The bit about time travel changing everything is no more than a convenient excuse, one that doesn't hold up to any scrutiny - if that were the point of divergence, the Kelvin's bridge should have looked like Pike's Enterprise. Nero can't change anything until he actually arrives. It's really just a continuation of what ENT did, and you're welcome to lay the blame at the feet of the Temporal Cold War if you like.
I will note, however, that this sort of retcon is hardly new - consider the first movie, where Gene finally got a makeup and costume budget and changed the whole look of the Klingons while declaring they'd always looked like that.

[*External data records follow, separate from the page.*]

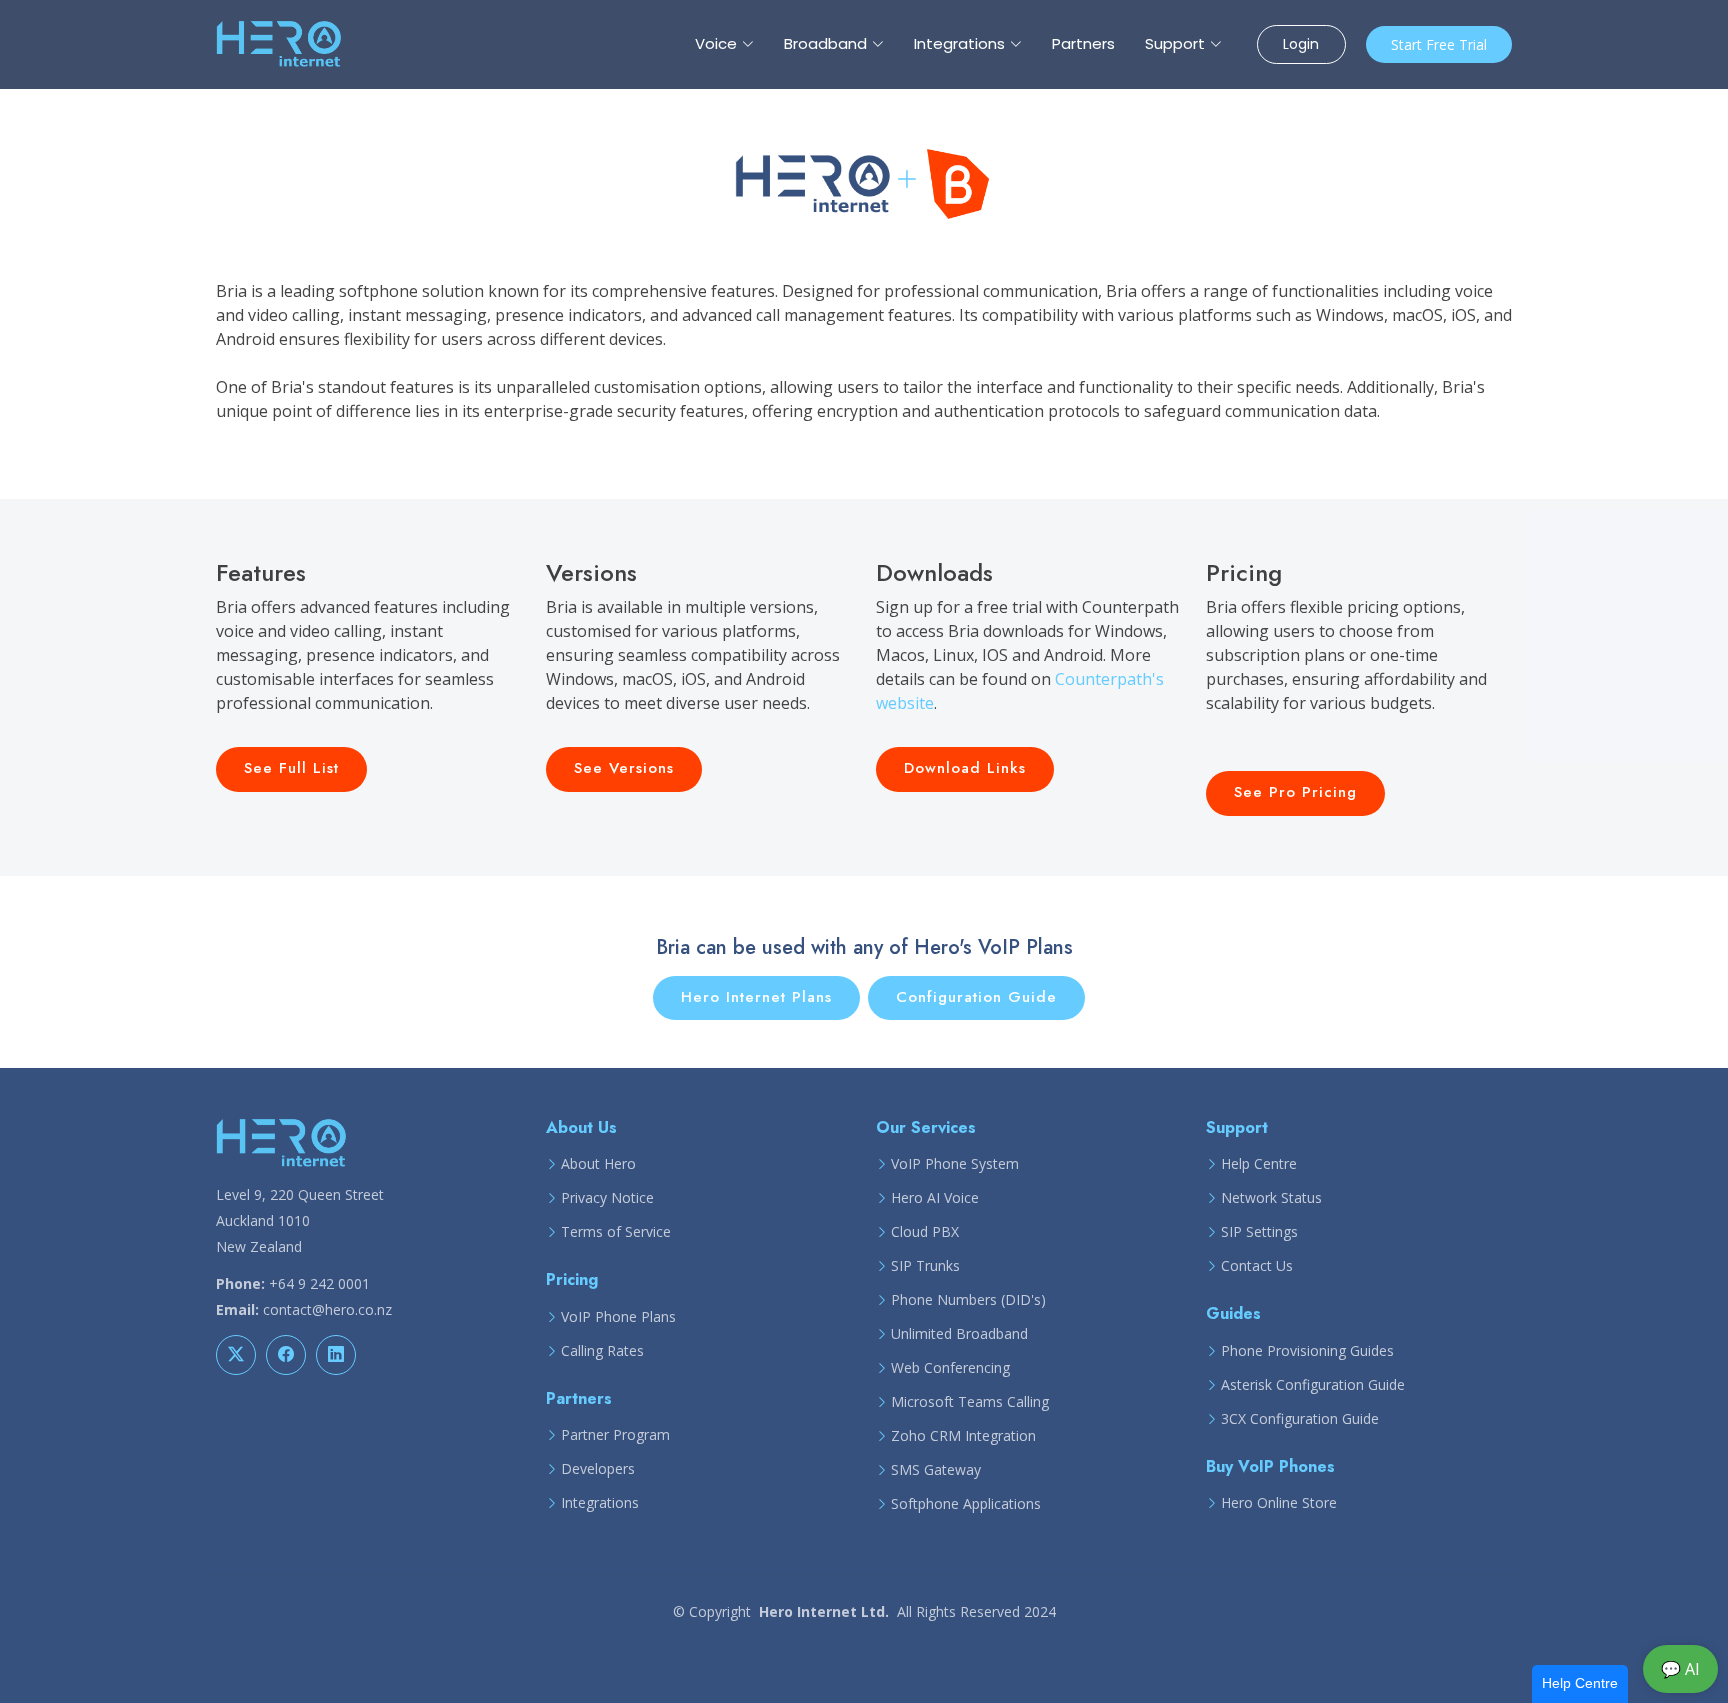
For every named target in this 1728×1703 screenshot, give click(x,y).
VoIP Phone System (955, 1164)
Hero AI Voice (935, 1198)
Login (1301, 44)
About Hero (598, 1164)
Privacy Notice (607, 1198)
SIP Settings (1259, 1232)
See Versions (624, 768)
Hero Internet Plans (756, 997)
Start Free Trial (1439, 44)
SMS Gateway (936, 1470)
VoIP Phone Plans (618, 1317)
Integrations (600, 1503)
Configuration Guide (976, 997)
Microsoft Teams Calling (970, 1402)
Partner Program (615, 1435)
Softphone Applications (966, 1504)
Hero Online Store (1279, 1503)
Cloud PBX (925, 1232)
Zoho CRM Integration (963, 1436)
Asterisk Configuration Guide (1313, 1385)
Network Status (1271, 1198)
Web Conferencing (950, 1368)
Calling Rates (602, 1351)
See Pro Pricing (1295, 792)
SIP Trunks (925, 1266)
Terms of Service (616, 1232)
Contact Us (1257, 1266)
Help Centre (1259, 1164)
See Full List (291, 768)
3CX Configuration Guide (1300, 1419)
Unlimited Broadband (959, 1334)
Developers (598, 1469)
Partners (1083, 43)
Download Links (965, 768)
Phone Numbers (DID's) (968, 1300)
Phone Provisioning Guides (1307, 1351)
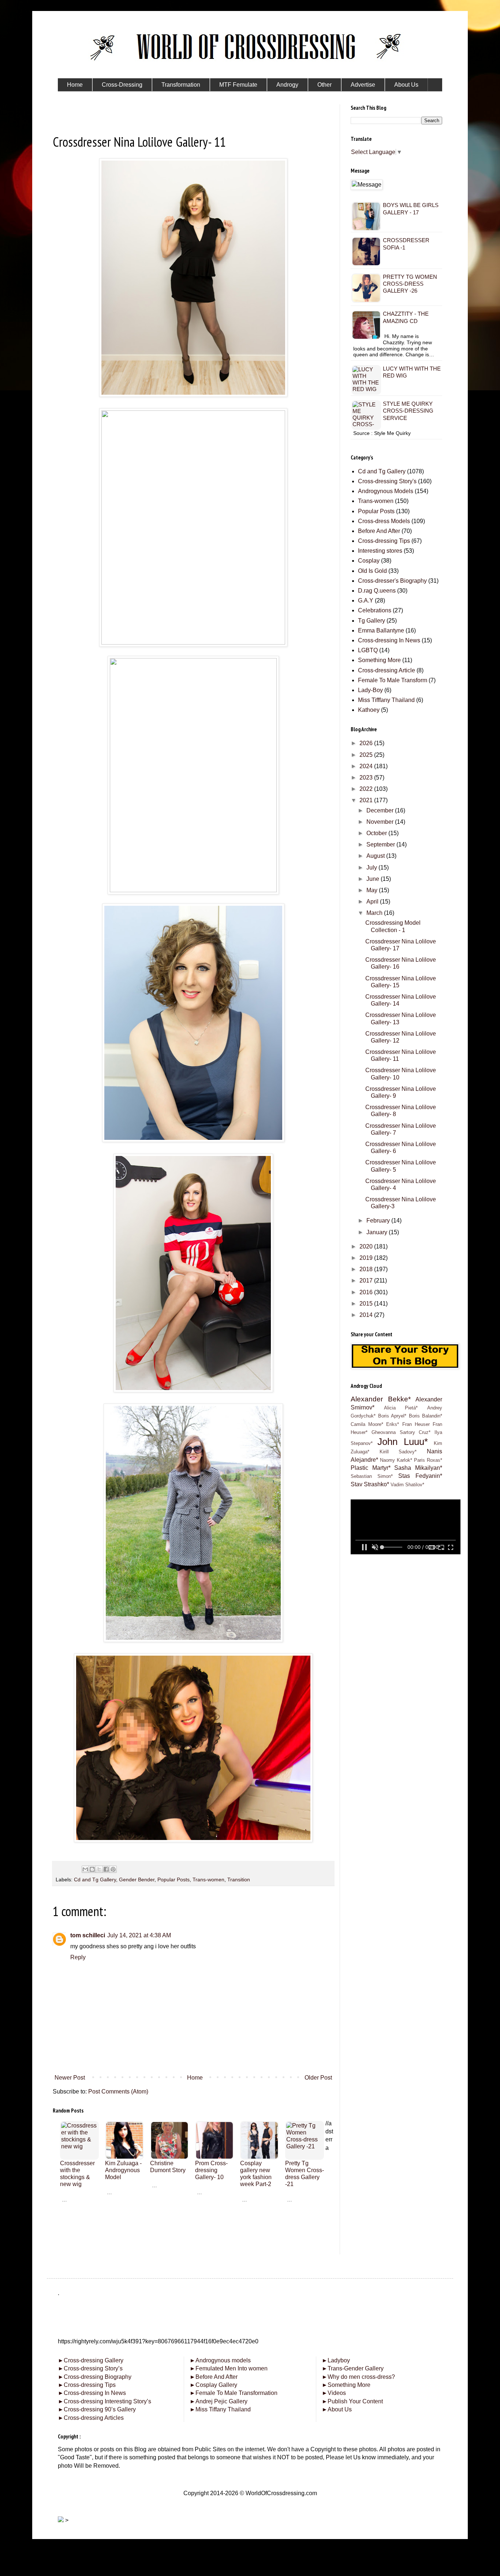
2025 (366, 755)
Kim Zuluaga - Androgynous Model (123, 2170)
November (380, 822)
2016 (366, 1292)
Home (195, 2077)
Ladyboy (336, 2360)
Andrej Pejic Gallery (218, 2401)
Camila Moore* (367, 1424)
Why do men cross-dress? (358, 2377)
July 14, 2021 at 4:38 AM (139, 1935)
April (373, 901)
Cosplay (369, 560)
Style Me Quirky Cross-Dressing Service (408, 411)
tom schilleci (87, 1935)
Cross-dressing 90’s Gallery (97, 2409)
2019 (366, 1258)
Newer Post (70, 2077)
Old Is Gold (372, 571)
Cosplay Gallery (213, 2385)
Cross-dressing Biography (94, 2377)
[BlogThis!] (92, 1869)
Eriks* (392, 1424)
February (378, 1220)
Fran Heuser (416, 1424)
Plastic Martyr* (371, 1468)
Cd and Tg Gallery (95, 1879)
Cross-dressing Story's (387, 481)
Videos (334, 2393)
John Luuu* (402, 1442)
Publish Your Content (352, 2401)
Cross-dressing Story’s (90, 2368)
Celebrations (374, 610)
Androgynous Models (385, 491)
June (373, 879)
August (376, 856)
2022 (366, 789)
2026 (366, 743)
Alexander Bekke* (381, 1399)
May (372, 890)
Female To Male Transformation (233, 2393)
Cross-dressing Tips (384, 541)
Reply (78, 1957)
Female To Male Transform (392, 680)
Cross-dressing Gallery (90, 2360)
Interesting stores (380, 551)
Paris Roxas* (428, 1460)
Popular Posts (173, 1879)
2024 (366, 766)
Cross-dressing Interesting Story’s (107, 2401)
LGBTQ (368, 650)
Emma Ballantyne (381, 630)
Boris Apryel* (392, 1416)
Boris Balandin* (426, 1416)
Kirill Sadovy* (398, 1451)
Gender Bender (136, 1879)
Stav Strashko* (370, 1484)
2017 (366, 1280)
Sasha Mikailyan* (418, 1468)
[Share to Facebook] (106, 1869)
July (372, 867)
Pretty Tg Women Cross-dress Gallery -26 (410, 284)
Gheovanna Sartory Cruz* (401, 1432)
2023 (366, 777)
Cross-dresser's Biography (392, 581)
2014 (366, 1315)
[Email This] (85, 1869)
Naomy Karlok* (396, 1460)
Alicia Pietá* (401, 1408)
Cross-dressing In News (389, 640)
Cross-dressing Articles (94, 2418)
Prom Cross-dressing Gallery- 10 (211, 2170)
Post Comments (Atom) (118, 2091)
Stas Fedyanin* (420, 1476)
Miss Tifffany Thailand (386, 700)
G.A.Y (365, 600)
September (381, 844)
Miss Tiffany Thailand (220, 2409)
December (380, 810)
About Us (337, 2409)
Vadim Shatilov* (407, 1484)
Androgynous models (220, 2360)
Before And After (379, 531)
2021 (366, 800)
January (377, 1232)
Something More (379, 660)
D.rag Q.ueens (377, 590)
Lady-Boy (370, 690)
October (377, 833)
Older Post (318, 2077)
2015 (366, 1303)
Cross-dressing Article (386, 670)
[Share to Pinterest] (113, 1869)
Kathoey (369, 710)
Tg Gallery (371, 620)
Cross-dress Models (384, 521)
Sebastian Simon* (372, 1476)
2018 (366, 1269)
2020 (366, 1246)
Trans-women (208, 1879)
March (375, 913)
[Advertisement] (193, 2254)
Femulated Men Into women (229, 2368)
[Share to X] (99, 1869)
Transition (238, 1879)
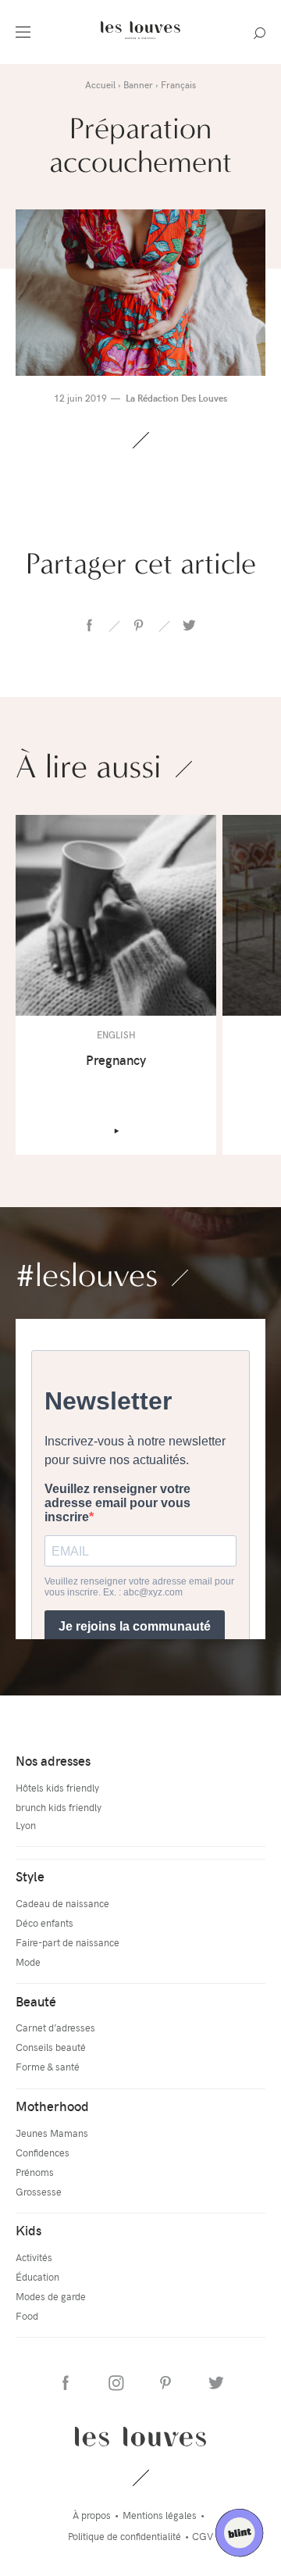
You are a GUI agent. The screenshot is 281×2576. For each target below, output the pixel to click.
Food (27, 2315)
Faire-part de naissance (67, 1942)
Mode (28, 1961)
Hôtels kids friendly (57, 1787)
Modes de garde (51, 2295)
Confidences (42, 2152)
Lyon (26, 1824)
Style (30, 1876)
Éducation (37, 2276)
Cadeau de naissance (62, 1902)
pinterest (138, 625)
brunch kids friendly (58, 1806)
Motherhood (52, 2105)
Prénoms (35, 2171)
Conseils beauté (51, 2046)
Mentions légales (160, 2514)
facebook (89, 625)
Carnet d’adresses (55, 2027)
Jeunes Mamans (52, 2132)
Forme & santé (48, 2066)
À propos (92, 2514)
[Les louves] (140, 40)
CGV (202, 2535)
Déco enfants (44, 1922)
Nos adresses (53, 1760)
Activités (34, 2256)
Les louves (140, 2436)
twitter (188, 625)
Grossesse (39, 2191)
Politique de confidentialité (124, 2535)
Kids (28, 2230)
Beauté (36, 2001)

Fans and the shows danced around that one for years before ENT finally gave us an official explanation in its only decent season. Some felt we shouldn't even try, just go with it.
It sucks to be on the losing side of history and generational change. But here we are. And we do still have our DVDs. Even if we never see anything else from that other universe (as seems very likely), we still have what we've always had.
no subject
(Anonymous) 2009-05-15 12:48 pm (UTC)(link)But, hey, this is a new age of youth, right? Hope triumphing over experience, and all that. It's just the zeitgeist haunting you.